In the 40’s and 50’s, black singers started to create Blues music, with guitars, a few harmonicas, some drums, and lot of soul. Muddy Waters (Jeffrey Wright) started in the fields of Mississippi and ended up a music star. Little Walter (Colombus Short) started in an alley with a harmonica and became Muddy’s sidekick. Howlin’ Wolf (Eammon Walker) shows up out of nowhere with a beat-up 1940 P.O.S. truck and creates his own style of blues. Chuck Berry (Mos Def) takes blues and makes it country and makes himself rich and famous. And Etta James (Beyonce Knowles) creates the female blues and a new lifestyle for a black female musician. Their producer, Leonard Chess (Adrian Brody), is one thing they all have in common: he gave them their start, their shot at making music history. And all of these people, in one way or another, also lived the blues, and that is the story this film tells.
A teacher I had in high school once told us that if you want to know a culture, listen to its music. In a way, that is what this movie also tells us, and it gives us the ability to actually watch it, too. One of the aspects of the African American blues movement in the middle of the twentieth century that this movie highlights is that the man who really started it all was white. He let them play their music, and he made them family. The blues that each of the men (and Etta eventually) brought with them, their baggage, was a huge load for any one person to carry, and Chess kind of did just that. He seemed to carry all of the aspirations of the black community on his shoulders as well as the actual hopes and fears of each of the men and women he worked with, that he helped to produce – literally.
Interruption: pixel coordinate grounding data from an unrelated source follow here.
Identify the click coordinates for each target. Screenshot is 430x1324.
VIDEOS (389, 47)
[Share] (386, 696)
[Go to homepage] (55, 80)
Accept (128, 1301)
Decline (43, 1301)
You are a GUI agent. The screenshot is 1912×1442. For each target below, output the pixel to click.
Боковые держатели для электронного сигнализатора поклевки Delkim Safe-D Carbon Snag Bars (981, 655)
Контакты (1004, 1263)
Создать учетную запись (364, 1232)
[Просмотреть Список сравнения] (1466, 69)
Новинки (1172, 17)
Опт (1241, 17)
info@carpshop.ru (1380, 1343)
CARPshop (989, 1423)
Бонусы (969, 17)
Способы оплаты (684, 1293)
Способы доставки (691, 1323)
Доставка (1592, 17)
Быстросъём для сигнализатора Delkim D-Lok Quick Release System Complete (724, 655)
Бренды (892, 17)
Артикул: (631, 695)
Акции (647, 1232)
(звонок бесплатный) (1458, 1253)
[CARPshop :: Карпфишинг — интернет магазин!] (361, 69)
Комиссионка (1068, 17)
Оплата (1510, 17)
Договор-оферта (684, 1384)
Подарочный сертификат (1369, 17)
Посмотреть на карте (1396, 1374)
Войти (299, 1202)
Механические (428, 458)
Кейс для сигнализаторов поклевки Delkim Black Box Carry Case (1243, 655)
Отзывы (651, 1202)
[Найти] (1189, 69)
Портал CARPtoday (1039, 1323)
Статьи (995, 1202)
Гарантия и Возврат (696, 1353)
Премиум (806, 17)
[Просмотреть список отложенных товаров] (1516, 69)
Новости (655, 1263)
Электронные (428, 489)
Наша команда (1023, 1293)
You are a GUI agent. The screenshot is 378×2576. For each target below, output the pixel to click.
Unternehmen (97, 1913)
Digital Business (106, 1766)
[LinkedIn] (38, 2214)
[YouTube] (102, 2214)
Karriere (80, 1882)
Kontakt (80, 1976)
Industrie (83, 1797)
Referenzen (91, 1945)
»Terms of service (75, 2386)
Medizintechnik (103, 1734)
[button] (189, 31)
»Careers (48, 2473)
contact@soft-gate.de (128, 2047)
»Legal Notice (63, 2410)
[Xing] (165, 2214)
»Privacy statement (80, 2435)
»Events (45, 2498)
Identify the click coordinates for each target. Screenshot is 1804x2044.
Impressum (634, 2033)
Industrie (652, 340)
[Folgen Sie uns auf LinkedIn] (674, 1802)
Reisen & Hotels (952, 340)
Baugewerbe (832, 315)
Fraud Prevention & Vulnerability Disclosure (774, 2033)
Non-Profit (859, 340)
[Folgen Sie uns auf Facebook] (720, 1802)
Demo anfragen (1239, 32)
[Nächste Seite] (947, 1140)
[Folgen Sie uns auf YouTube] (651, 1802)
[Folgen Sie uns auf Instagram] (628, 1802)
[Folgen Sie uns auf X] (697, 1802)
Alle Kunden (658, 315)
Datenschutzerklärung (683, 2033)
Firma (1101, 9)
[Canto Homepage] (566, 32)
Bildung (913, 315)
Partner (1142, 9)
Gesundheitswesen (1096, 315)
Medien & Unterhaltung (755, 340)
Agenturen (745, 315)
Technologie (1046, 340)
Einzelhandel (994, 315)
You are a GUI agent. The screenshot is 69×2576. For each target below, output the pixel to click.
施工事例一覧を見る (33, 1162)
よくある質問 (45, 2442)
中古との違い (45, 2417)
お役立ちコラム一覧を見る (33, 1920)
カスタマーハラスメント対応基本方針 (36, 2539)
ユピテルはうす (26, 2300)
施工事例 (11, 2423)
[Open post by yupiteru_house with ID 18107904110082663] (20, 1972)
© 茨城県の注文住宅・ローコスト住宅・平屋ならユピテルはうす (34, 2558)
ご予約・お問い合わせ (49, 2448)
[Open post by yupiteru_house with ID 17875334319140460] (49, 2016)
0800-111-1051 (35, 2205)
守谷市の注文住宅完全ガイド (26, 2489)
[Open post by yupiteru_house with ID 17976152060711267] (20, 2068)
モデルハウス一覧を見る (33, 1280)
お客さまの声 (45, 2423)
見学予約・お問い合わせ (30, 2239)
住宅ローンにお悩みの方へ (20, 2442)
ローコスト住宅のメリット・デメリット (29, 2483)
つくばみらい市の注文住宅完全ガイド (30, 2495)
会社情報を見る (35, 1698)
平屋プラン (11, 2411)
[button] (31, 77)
As we watch the film progress and time move forward, the music becomes all too familiar, and the faces and names that came out of Chess Records at their beginning are people that have become cultural icons, faces of America in the 20th century, like the Rolling Stones. Their music comes out of this black blues scene, created by Chess and Muddy Waters and culminating in the arrival of rock ‘n’ roll with Elvis and the Beach Boys in the 50’s and into the early 60’s. This movie is as much a history lesson as it is an entertaining musical, with each of the songs telling the story of the man who wrote it, many of those by the narrator, Willie Dixon, played by Cedric the Entertainer.
The acting in this movie is very good. Wright and Brody are a fantastic pair, and the supporting cast, most of whom I have mentioned (also including Gabrielle Union) is really quite good. The script is fitting for the film, I thought, and the directing is simple and tells the story of the music pretty well. At the beginning, I really wasn’t sure if I was going to like this film, because the plot develops at the speed of light, from fields in Mississippi to the streets and then studio in Chicago, I wasn’t sure it knew how to pace itself. But the pacing levels off about forty-five minutes in and from there stays pretty consistent.
I liked this movie, but I didn’t love it. It’s a solid and pretty enjoyable movie and one that also reminds the public again of where we have come from. I don’t just mean the vehement racism of the past, but also the cultural significance of music, of music that tells stories and that bleeds from certain artists. Cadillac Records, for all it tries to do, does tell an important story: the story of music in American, and how a certain group of African Americans developed an artistic style in the midst of segregation that still echoes to this day, which is a reminder that some of the greatest artistic triumphs have come out of extreme circumstances. I won’t promise that you’ll like it, because I can see how it might be a little bit of an acquired taste, but I do think it’s at least worth a shot. So, I guess what I’m trying to say is: put it on your Netflix queue, because it’s good, but it can definitely wait.